[Opening Data shown section]

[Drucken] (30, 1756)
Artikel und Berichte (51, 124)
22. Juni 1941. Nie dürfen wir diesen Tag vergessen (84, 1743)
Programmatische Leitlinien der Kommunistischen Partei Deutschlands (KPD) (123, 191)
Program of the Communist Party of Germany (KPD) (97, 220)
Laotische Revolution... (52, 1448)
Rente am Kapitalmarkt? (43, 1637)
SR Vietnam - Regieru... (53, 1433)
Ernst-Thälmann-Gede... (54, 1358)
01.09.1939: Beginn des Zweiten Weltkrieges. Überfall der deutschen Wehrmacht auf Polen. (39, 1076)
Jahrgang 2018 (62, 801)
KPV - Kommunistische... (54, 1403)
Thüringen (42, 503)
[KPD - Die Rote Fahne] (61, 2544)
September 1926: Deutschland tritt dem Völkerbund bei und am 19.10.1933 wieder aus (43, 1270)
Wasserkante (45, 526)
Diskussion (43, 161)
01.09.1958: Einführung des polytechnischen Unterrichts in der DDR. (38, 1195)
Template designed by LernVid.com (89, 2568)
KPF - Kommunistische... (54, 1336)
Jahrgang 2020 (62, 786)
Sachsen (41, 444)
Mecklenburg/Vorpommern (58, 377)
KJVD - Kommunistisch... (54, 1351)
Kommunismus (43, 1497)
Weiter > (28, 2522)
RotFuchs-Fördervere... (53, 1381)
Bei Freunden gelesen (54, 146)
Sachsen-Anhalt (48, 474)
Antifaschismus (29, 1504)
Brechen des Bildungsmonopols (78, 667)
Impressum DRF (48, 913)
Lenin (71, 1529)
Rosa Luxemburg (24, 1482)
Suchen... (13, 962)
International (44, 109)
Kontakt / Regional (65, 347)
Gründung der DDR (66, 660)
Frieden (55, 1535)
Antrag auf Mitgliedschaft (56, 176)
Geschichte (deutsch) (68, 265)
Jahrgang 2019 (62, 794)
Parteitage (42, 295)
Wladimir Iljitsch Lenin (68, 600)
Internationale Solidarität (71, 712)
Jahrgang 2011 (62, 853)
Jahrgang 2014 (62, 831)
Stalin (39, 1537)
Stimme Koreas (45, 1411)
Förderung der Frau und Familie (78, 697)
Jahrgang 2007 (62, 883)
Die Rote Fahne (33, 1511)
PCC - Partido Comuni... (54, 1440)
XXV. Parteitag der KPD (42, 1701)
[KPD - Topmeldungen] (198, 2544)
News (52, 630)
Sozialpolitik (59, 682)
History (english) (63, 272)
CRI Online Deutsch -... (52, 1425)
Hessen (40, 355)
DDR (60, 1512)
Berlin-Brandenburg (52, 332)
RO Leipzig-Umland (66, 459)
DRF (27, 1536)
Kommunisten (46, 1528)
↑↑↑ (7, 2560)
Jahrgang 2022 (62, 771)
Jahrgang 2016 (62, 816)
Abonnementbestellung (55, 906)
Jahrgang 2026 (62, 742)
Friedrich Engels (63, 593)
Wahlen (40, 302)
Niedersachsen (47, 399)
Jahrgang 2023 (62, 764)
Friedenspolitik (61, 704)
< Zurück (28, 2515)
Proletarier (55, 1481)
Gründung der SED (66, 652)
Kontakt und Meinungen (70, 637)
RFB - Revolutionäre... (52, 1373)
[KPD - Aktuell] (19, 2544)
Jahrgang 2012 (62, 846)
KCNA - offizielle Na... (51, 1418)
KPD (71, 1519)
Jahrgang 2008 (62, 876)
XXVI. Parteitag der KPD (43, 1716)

[Closing Data shown section]
[Opening Data shown section]

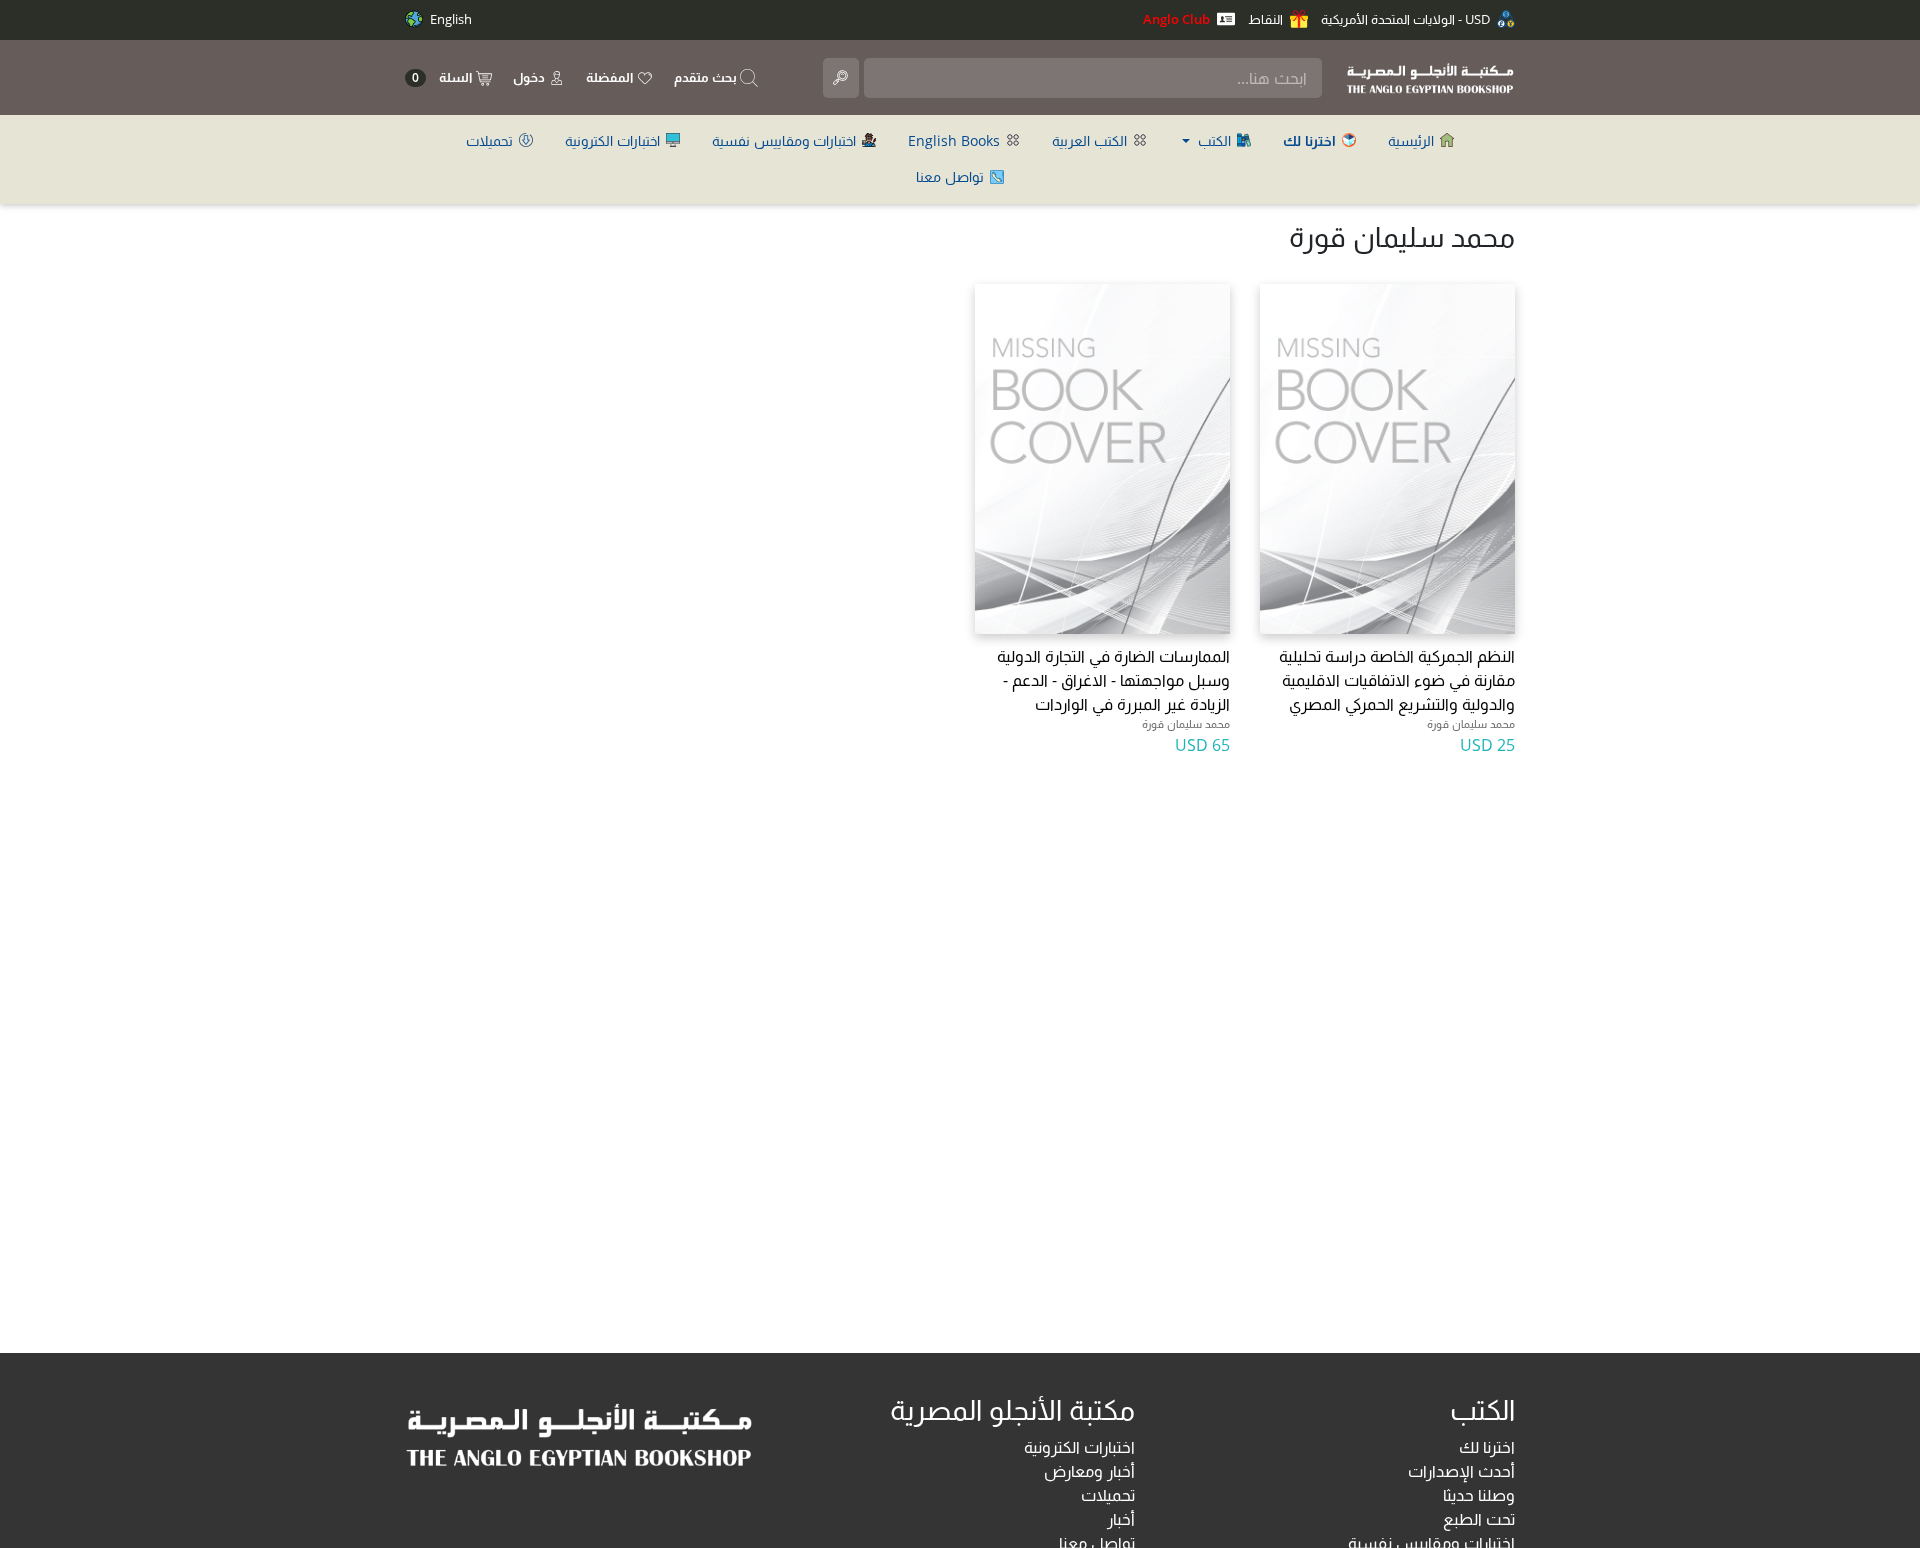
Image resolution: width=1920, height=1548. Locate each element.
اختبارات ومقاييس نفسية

[Closing Data shown section]

Problem to solve >> Return only the lines between the one holding "Programmatische Leitlinien der" and the one holding "Berlin-Brandenburg (52, 332)", inclusive, exactly as they appear above.

Exercise solution >>
Programmatische Leitlinien der Kommunistischen Partei Deutschlands (KPD) (123, 191)
Program of the Communist Party of Germany (KPD) (97, 220)
Laotische Revolution... (52, 1448)
Rente am Kapitalmarkt? (43, 1637)
SR Vietnam - Regieru... (53, 1433)
Ernst-Thälmann-Gede... (54, 1358)
01.09.1939: Beginn des Zweiten Weltkrieges. Überfall der deutschen Wehrmacht auf Polen. (39, 1076)
Jahrgang 2018 (62, 801)
KPV - Kommunistische... (54, 1403)
Thüringen (42, 503)
[KPD - Die Rote Fahne] (61, 2544)
September 1926: Deutschland tritt dem Völkerbund bei und am 19.10.1933 wieder aus (43, 1270)
Wasserkante (45, 526)
Diskussion (43, 161)
01.09.1958: Einführung des polytechnischen Unterrichts in der DDR. (38, 1195)
Template designed by LernVid.com (89, 2568)
KPF - Kommunistische... (54, 1336)
Jahrgang 2020 (62, 786)
Sachsen (41, 444)
Mecklenburg/Vorpommern (58, 377)
KJVD - Kommunistisch... (54, 1351)
Kommunismus (43, 1497)
Weiter > (28, 2522)
RotFuchs-Fördervere... (53, 1381)
Bei Freunden gelesen (54, 146)
Sachsen-Anhalt (48, 474)
Antifaschismus (29, 1504)
Brechen des Bildungsmonopols (78, 667)
Impressum DRF (48, 913)
Lenin (71, 1529)
Rosa Luxemburg (24, 1482)
Suchen... (13, 962)
International (44, 109)
Kontakt / Regional (65, 347)
Gründung der DDR (66, 660)
Frieden (55, 1535)
Antrag auf Mitgliedschaft (56, 176)
Geschichte (deutsch) (68, 265)
Jahrgang 2019 (62, 794)
Parteitage (42, 295)
Wladimir Iljitsch Lenin (68, 600)
Internationale Solidarität (71, 712)
Jahrgang 2011 (62, 853)
Jahrgang 2014 (62, 831)
Stalin (39, 1537)
Stimme Koreas (45, 1411)
Förderung der Frau und Familie (78, 697)
Jahrgang 2007 (62, 883)
Die Rote Fahne (33, 1511)
PCC - Partido Comuni... (54, 1440)
XXV. Parteitag der KPD (42, 1701)
[KPD - Topmeldungen] (198, 2544)
News (52, 630)
Sozialpolitik (59, 682)
History (english) (63, 272)
CRI Online Deutsch -... (52, 1425)
Hessen (40, 355)
DDR (60, 1512)
Berlin-Brandenburg (52, 332)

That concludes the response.